His wife took the kids and fled when he first mottled up. I hear that she’s the beautiful xenorchis negrosa on the Longbridge roundabout. Don’t know what happened to the kids, but infection of both parents gives a ninety percent chance of the children becoming xenomycotina, the fungi that are essential for these xenorchids to germinate.

As for John, I can’t do anything. The religious and legal status of the florated is still a hotly debated topic amongst the few of us who remain Homo sapiens.

Two years ago, we picked up a formation of six vessels as they passed Pluto, travelling faster than anything we had previously seen. By the time the information flashed around the warning systems of the world, they had entered our atmosphere. The world braced itself for momentous events, but all the vessels did was split up in the upper atmosphere and circumnavigate the globe a dozen times before departing rapidly, leaving nothing but a web of intricate contrails that faded before they left the solar system.

It was three months before we realised what they had done. We presume they were doing what they always do, a fast pass to allow them to unload millions of litres of water containing hundreds of millions of spores into the upper atmosphere. The reasons for said remain a mystery.

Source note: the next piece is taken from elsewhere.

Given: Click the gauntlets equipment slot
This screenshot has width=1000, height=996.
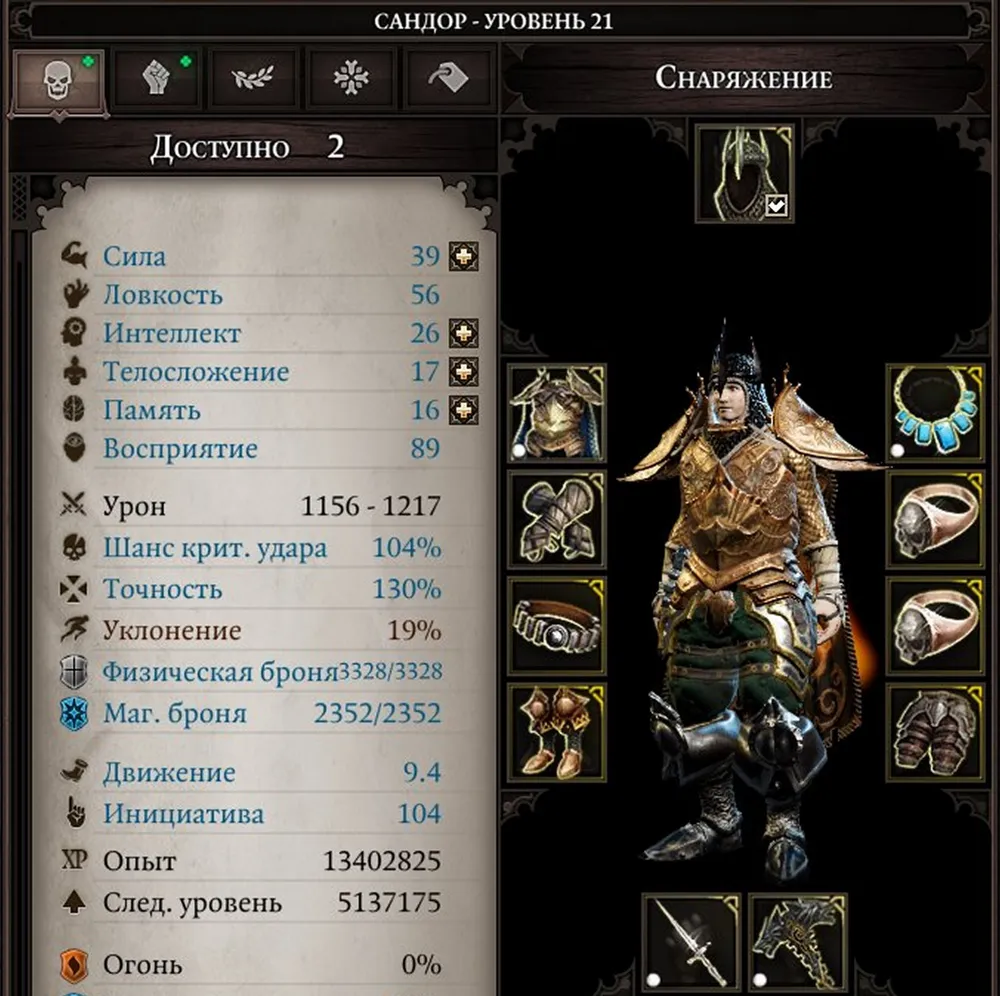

The spores made their way to earth through precipitation and on the outer skin of anything that passed through the upper atmosphere. Global distribution meant that containment was impossible. It also meant that the predictions of anarchy in the event of a global pandemic were largely circumvented by everybody blossoming at once. Any creature is a viable host. Adaptation seems to depend purely on mass. Elephants, whales and the few other examples of megafauna are moving masses of growth with the underlying creature apparently adapting to its newly symbiotic existence. However, smaller creatures are consumed entirely. Anything under forty kilos is reduced to one of the many subspecies of germination supporting fungi, anything over becomes a species of xenorchid. There are as many species as there are hosts and the only protection is the amount of certain minerals in the host body. Survivors ingest dangerous quantities of potassium, iron, zinc, copper, manganese and molybdenum in a daily regimen that is adjusted on a near-weekly basis as further research results come in. Those results also tell us that most flora on earth are now toxic to humans; an unfortunate side-effect, we presume.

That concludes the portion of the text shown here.